15. The Mamas & The Papas, "California Dreamin'"

Written in the middle of the night in the dead of a dismal New York winter, "California Dreamin'" represented, in literal terms, the other side of sunshine pop. After an opening salvo of baroque guitar, the laconic tambourine beat and slow-rolling bass make for easy wallowing in the kind of melancholy that only comes with severe, season-induced geographic longing. And when that forlorn flute solo arrives, it's near impossible not to be transported to the wrong side of the windowpane, gazing out at a mockingly duochromatic (brown leaves, gray skies) landscape. Fittingly, the song's success secured John and Michelle Phillips' place in the land of their dreams. Happiness, however, proved more fleeting.

16. Jens Lekman, "Maple Leaves"

A bittersweet song about the heartbreak of trying to love someone who's all but given up on life, "Maple Leaves" is full of missed connections and little misunderstandings. Maybe it's because Jens Lekman's self-loathing lover is talking between jags of crying into his sheets, or maybe it's just a speech impediment, but Lekman laments that he never understood what she was so upset about: When she says it's "all make-believe," he thinks she's talking about "maple leaves"; when she mentions "the fall," he's unsure whether she means the season or the post-punk band. Adding to the melancholy, Lekman sets the scene by mentioning that it's "autumn in Gothenburg," where "rain falls hard on the city, on every homeless kitty."

[pagebreak]

17. Scott Walker, "Winter Night"

Scott Walker's baroque string arrangements and pain-filled croon can make any song sound like the dead of winter, but he calls the season by name with this brief ode to a would-be lover who's so cold and unyielding, she's "like a winter night." Conjuring a snowy bleakness straight out of Jack London, the object of Walker's unrequited affection is icy and distant to the point that even her "thoughts are frozen," while her "eyes are lanterns growing dim" that he knows he'll never be able to light up. You can practically hear anguished wolves howling in the distance.

18. Chad & Jeremy, "A Summer Song"

The biggest hit from British Invasion duo Chad & Jeremy, 1964's "A Summer Song" got a second life 35 years later on the Rushmore soundtrack. With gentle, Simon And Garfunkel-esque harmonies and a delicate melody, the song was a perfect fit for a Wes Anderson film; wistfully nostalgic lyrics were just the icing on the cake. Produced by Shel Talmy (The Kinks, The Who), "A Summer Song" breezily recalls the quiet pleasures of summer, then takes on a tone of yearning and remorse at the refrain: "They say that all good things must end someday / Autumn leaves must fall."

19. Robyn Hitchcock, "Autumn Is Your Last Chance"

--------

PROBLEM TO WORK ON
From the seasonal song list above, return the portion that begins with the words "[pagebreak]" and ends after the words "in the distance.", copied character for character.

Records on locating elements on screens
--------

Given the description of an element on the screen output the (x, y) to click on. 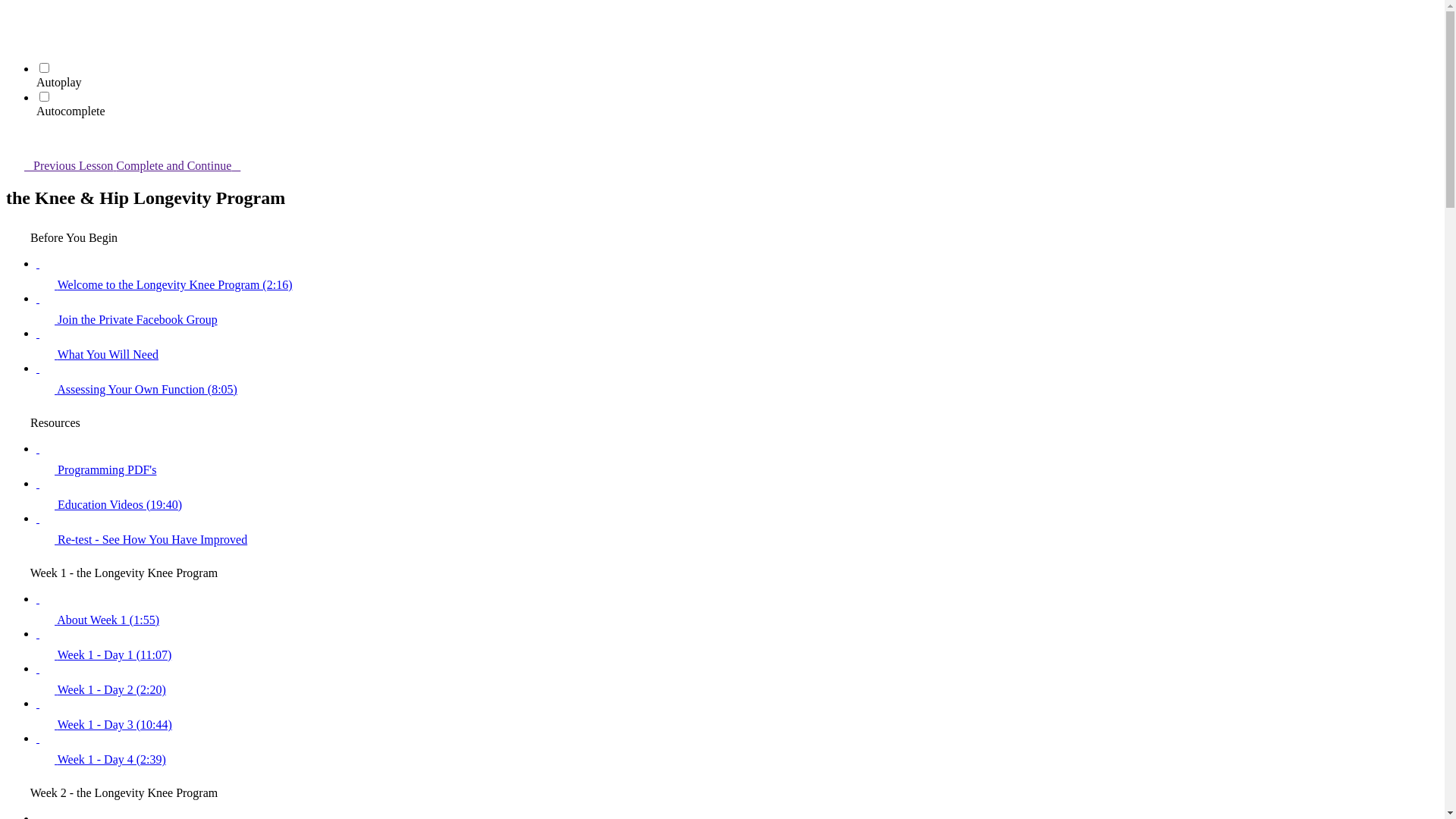
  Programming PDF's Element type: text (737, 459)
  Week 1 - Day 3 (10:44) Element type: text (737, 713)
Back to course curriculum Element type: hover (15, 15)
  What You Will Need Element type: text (737, 343)
Course Sidebar Element type: hover (15, 139)
Settings Menu Element type: hover (15, 36)
  Welcome to the Longevity Knee Program (2:16) Element type: text (737, 274)
  Re-test - See How You Have Improved Element type: text (737, 528)
  Week 1 - Day 2 (2:20) Element type: text (737, 679)
  Week 1 - Day 4 (2:39) Element type: text (737, 748)
  Previous Lesson Element type: text (61, 165)
  About Week 1 (1:55) Element type: text (737, 609)
  Assessing Your Own Function (8:05) Element type: text (737, 378)
  Week 1 - Day 1 (11:07) Element type: text (737, 644)
  Join the Private Facebook Group Element type: text (737, 308)
Complete and Continue   Element type: text (187, 165)
  Education Videos (19:40) Element type: text (737, 493)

--------

EXERCISE OUTPUT
[pagebreak]

17. Scott Walker, "Winter Night"

Scott Walker's baroque string arrangements and pain-filled croon can make any song sound like the dead of winter, but he calls the season by name with this brief ode to a would-be lover who's so cold and unyielding, she's "like a winter night." Conjuring a snowy bleakness straight out of Jack London, the object of Walker's unrequited affection is icy and distant to the point that even her "thoughts are frozen," while her "eyes are lanterns growing dim" that he knows he'll never be able to light up. You can practically hear anguished wolves howling in the distance.